• [Set problem]:
Update the entries from the line with "Veiklų sąrašas (311, 16)" up to and including the line with "Ieškoti (575, 59)" by replacing "Kontaktai" with "Susisiekite". Give back only those lines, with everything else left unchanged.

Entries locating text and items:

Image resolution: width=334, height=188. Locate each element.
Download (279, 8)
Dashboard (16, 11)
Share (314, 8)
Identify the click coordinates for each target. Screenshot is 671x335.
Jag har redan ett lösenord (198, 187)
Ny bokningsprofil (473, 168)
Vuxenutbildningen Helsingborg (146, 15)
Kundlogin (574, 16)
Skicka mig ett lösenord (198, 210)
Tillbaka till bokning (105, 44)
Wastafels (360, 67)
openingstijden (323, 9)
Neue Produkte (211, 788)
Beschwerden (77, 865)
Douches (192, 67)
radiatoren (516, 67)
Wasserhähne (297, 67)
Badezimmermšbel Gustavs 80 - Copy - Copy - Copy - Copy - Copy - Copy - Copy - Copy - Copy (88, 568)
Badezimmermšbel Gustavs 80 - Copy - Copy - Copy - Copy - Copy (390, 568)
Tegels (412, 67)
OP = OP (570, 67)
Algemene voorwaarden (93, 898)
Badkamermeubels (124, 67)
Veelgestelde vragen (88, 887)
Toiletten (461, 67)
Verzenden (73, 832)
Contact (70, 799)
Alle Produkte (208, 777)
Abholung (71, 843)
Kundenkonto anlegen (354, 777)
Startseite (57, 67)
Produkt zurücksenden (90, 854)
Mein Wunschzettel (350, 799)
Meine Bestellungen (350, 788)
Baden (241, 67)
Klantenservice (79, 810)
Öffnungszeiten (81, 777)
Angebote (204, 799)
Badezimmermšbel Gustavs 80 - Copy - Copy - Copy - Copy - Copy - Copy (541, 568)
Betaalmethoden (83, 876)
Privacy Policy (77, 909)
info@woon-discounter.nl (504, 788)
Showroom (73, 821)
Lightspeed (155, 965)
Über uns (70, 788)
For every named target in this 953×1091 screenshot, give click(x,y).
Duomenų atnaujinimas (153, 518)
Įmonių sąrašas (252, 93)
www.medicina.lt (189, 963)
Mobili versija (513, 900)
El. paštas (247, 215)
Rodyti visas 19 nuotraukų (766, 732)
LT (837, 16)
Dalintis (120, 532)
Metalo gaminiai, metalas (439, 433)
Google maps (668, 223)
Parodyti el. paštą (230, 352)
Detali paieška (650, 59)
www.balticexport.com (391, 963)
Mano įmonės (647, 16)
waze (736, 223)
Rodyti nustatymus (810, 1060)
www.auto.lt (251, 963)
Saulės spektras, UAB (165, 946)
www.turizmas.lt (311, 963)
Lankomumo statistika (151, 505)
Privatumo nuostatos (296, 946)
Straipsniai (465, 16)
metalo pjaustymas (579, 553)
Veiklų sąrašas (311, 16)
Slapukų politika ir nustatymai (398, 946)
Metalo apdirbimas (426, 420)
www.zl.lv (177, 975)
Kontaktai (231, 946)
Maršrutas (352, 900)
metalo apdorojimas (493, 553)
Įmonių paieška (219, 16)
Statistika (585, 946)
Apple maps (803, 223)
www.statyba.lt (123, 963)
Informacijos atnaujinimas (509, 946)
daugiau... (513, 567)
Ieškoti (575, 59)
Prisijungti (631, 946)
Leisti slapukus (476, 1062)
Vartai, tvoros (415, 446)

• [The output]:
Veiklų sąrašas (311, 16)
Slapukų politika ir nustatymai (398, 946)
Metalo apdirbimas (426, 420)
www.zl.lv (177, 975)
Susisiekite (231, 946)
Maršrutas (352, 900)
metalo apdorojimas (493, 553)
Įmonių paieška (219, 16)
Statistika (585, 946)
Apple maps (803, 223)
www.statyba.lt (123, 963)
Informacijos atnaujinimas (509, 946)
daugiau... (513, 567)
Ieškoti (575, 59)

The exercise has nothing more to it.